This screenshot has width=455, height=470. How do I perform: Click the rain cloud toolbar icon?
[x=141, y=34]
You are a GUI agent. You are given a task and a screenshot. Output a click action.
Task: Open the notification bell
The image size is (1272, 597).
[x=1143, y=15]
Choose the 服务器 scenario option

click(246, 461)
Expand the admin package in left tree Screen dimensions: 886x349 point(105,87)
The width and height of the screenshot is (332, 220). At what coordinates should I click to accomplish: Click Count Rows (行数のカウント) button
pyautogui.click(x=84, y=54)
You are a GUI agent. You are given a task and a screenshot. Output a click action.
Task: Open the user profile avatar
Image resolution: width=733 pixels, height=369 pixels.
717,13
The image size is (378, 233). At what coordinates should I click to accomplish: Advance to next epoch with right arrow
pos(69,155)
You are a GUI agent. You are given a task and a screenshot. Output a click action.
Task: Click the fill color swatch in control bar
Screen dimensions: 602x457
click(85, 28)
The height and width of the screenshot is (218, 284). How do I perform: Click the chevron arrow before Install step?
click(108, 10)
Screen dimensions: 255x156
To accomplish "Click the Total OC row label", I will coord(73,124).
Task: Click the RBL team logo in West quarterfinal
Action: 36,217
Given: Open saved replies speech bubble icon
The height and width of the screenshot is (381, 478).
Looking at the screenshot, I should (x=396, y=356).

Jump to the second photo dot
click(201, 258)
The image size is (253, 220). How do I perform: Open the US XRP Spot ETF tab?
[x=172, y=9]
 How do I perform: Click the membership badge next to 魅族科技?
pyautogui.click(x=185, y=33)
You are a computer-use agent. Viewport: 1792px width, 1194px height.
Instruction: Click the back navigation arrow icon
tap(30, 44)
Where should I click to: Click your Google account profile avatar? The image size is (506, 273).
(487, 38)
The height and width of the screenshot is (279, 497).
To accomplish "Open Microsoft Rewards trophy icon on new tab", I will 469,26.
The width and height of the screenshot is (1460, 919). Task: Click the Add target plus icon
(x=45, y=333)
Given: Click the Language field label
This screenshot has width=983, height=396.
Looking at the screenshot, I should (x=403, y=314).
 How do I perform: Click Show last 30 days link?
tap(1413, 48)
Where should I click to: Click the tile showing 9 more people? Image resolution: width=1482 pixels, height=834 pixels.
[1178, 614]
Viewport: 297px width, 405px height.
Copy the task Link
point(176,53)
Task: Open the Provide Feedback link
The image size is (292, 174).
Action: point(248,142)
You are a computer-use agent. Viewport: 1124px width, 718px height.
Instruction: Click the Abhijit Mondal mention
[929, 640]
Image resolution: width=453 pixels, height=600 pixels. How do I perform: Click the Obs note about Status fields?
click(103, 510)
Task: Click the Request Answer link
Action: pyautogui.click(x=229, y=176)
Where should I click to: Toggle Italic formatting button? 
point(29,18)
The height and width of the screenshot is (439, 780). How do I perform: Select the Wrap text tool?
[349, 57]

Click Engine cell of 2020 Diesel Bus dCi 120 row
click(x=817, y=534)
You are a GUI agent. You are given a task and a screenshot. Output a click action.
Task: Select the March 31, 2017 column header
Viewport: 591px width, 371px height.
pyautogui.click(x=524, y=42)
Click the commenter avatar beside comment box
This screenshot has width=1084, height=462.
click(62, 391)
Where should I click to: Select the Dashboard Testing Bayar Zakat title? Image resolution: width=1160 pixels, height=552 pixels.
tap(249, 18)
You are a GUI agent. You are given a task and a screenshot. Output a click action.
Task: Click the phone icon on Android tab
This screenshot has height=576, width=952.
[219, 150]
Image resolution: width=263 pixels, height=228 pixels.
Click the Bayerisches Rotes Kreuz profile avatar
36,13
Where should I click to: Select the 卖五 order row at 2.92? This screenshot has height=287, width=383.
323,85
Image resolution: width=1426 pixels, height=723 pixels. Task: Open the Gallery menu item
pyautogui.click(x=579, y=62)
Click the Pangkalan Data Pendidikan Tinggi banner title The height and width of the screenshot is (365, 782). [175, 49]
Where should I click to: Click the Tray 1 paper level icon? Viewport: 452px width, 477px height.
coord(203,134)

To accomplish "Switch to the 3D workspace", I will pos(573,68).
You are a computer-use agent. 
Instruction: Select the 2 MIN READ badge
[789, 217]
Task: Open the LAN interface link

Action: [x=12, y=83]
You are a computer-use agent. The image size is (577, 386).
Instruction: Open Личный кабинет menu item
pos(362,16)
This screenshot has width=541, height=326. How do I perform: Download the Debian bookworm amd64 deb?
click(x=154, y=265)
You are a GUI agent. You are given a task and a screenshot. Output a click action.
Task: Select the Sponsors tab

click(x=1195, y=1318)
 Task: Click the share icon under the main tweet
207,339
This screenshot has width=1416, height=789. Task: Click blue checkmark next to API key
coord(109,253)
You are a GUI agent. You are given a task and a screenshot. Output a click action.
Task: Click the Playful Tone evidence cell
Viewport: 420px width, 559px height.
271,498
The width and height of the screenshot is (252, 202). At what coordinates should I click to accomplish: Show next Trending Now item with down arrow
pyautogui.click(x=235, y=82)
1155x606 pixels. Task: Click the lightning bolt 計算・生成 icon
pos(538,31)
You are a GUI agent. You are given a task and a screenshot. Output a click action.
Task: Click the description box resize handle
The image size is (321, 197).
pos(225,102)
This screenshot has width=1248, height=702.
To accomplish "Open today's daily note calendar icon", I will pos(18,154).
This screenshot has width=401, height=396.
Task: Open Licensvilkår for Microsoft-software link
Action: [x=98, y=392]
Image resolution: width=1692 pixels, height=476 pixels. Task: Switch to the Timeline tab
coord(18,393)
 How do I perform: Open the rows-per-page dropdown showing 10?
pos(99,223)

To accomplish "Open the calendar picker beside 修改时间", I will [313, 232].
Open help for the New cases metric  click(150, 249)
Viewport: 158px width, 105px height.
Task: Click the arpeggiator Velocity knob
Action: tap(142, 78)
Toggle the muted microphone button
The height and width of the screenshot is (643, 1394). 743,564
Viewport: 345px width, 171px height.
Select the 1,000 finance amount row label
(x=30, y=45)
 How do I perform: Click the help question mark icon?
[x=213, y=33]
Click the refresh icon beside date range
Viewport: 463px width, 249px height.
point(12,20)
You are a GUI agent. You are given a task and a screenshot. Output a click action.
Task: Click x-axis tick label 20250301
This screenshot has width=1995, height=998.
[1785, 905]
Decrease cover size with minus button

_ _ _ _ _

#### Esercizio
Aggiorna le righe dell'elenco a partire da quella con "The width and height of the screenshot is (332, 220)." fino a quella con "I will 469,26.", estremi inclusi: sostituisci "avatar" con "icon" e lascia invariato tutto il resto.

#### Risultato
The width and height of the screenshot is (332, 220). At what coordinates should I click to accomplish: Click Count Rows (行数のカウント) button
pyautogui.click(x=84, y=54)
You are a GUI agent. You are given a task and a screenshot. Output a click action.
Task: Open the user profile icon
Image resolution: width=733 pixels, height=369 pixels.
717,13
The image size is (378, 233). At what coordinates should I click to accomplish: Advance to next epoch with right arrow
pos(69,155)
You are a GUI agent. You are given a task and a screenshot. Output a click action.
Task: Click the fill color swatch in control bar
Screen dimensions: 602x457
click(85, 28)
The height and width of the screenshot is (218, 284). How do I perform: Click the chevron arrow before Install step?
click(108, 10)
Screen dimensions: 255x156
To accomplish "Click the Total OC row label", I will coord(73,124).
Task: Click the RBL team logo in West quarterfinal
Action: 36,217
Given: Open saved replies speech bubble icon
The height and width of the screenshot is (381, 478).
Looking at the screenshot, I should (x=396, y=356).

Jump to the second photo dot
click(201, 258)
The image size is (253, 220). How do I perform: Open the US XRP Spot ETF tab?
[x=172, y=9]
 How do I perform: Click the membership badge next to 魅族科技?
pyautogui.click(x=185, y=33)
You are a computer-use agent. Viewport: 1792px width, 1194px height.
Instruction: Click the back navigation arrow icon
tap(30, 44)
Where should I click to: Click your Google account profile icon? The image size is (506, 273).
(487, 38)
The height and width of the screenshot is (279, 497).
To accomplish "Open Microsoft Rewards trophy icon on new tab", I will 469,26.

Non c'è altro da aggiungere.